(Beginning of DATA TO EXAMINE)

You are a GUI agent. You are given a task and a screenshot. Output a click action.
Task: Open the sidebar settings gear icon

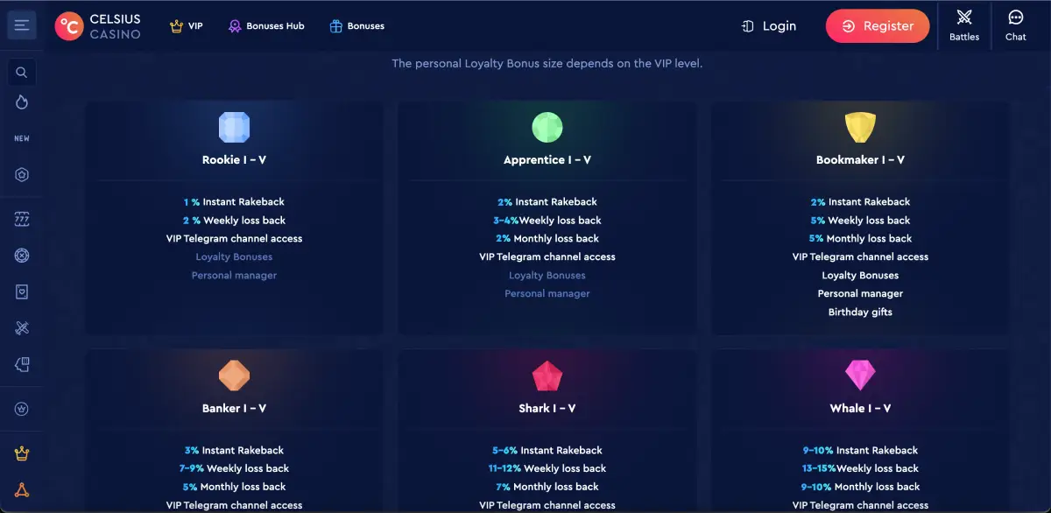pyautogui.click(x=21, y=174)
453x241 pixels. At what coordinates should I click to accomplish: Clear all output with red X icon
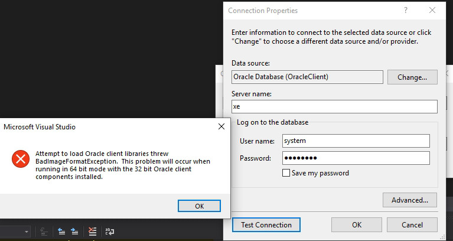point(92,232)
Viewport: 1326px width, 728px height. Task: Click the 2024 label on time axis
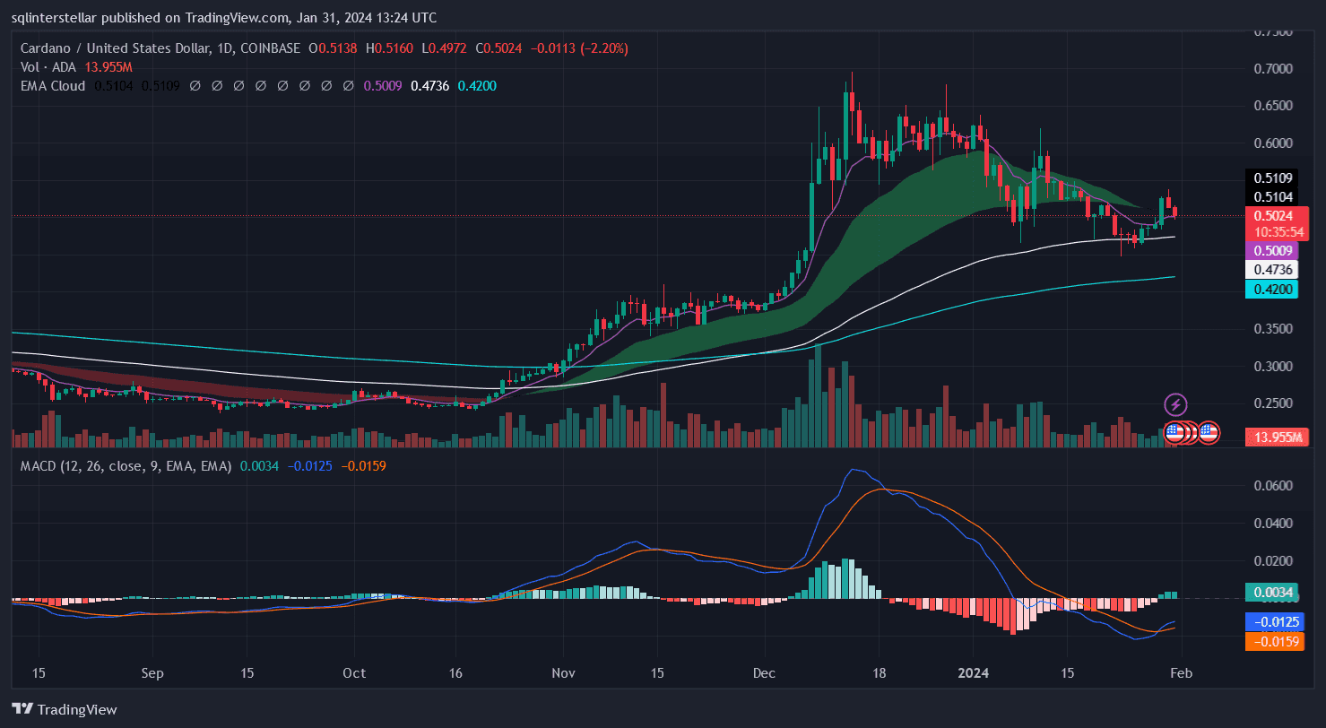pyautogui.click(x=974, y=673)
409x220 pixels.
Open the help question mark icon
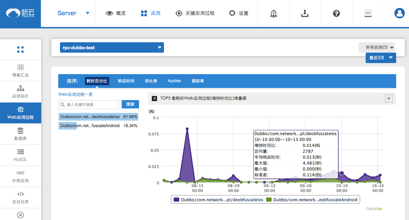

(End of DATA TO EXAMINE)

◆ **TASK OBJECTIVE**
Starting with the line that holds "409x220 pixels.", copy every line exactly through the final line of the material, but skip the pictures.

◆ **RESULT OF THE EXERCISE**
409x220 pixels.
Open the help question mark icon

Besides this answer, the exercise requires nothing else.